(WHAT YOU NEED TO DO) The line containing "Instruction: Select the" and every line after it, through the end of the material: copy these exactly and nothing else, leaving pictures out.

(PROVIDED MATERIAL)

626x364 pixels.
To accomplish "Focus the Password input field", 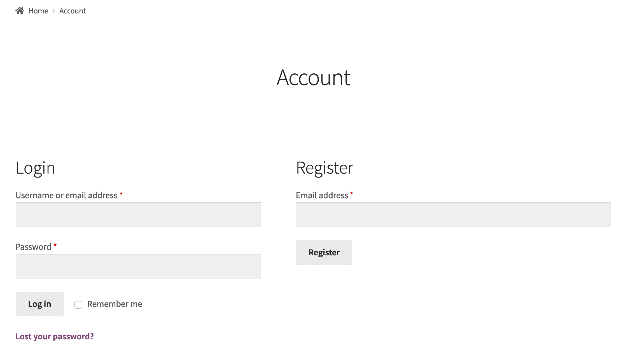I will coord(138,266).
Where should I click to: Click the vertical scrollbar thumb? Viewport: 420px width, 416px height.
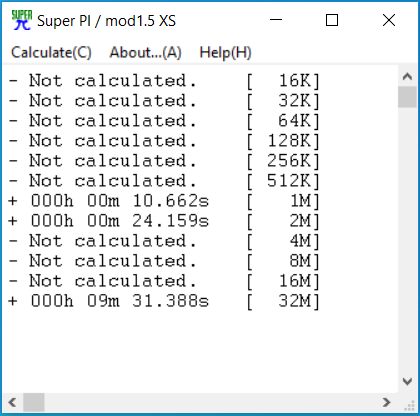[x=407, y=97]
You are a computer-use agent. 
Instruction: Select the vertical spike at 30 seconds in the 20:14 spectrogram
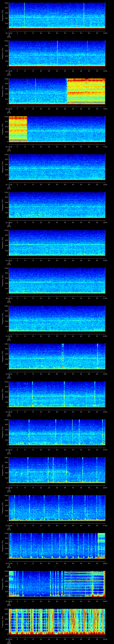pyautogui.click(x=57, y=53)
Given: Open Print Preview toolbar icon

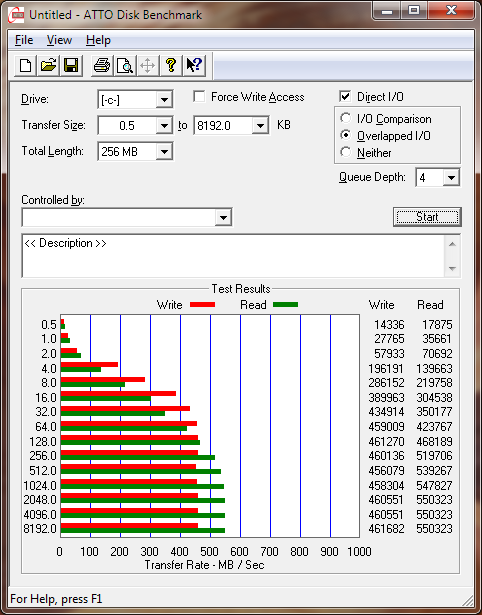Looking at the screenshot, I should [125, 65].
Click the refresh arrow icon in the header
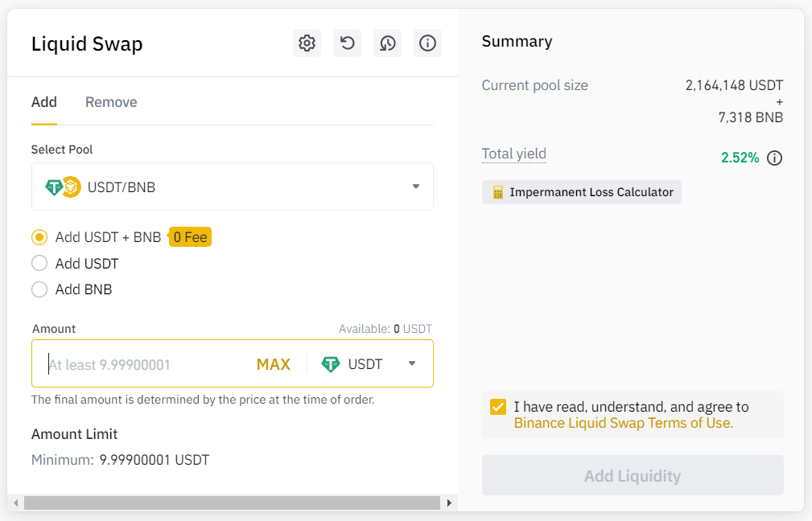 [347, 43]
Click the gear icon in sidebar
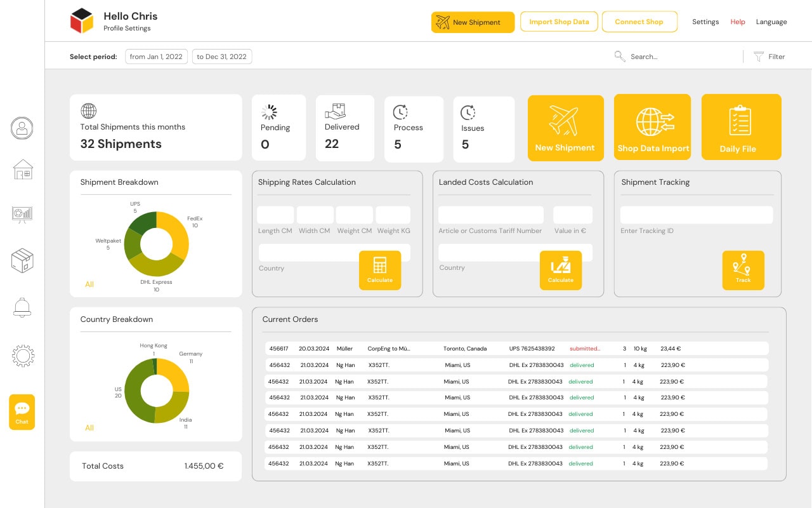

(EXERCISE ANSWER)
Instruction: Select the vertical spike at 30 seconds in the 20:14 spectrogram
pyautogui.click(x=57, y=53)
Given: Open Print Preview toolbar icon

Looking at the screenshot, I should [125, 65].
Click the refresh arrow icon in the header
 [347, 43]
Click the gear icon in sidebar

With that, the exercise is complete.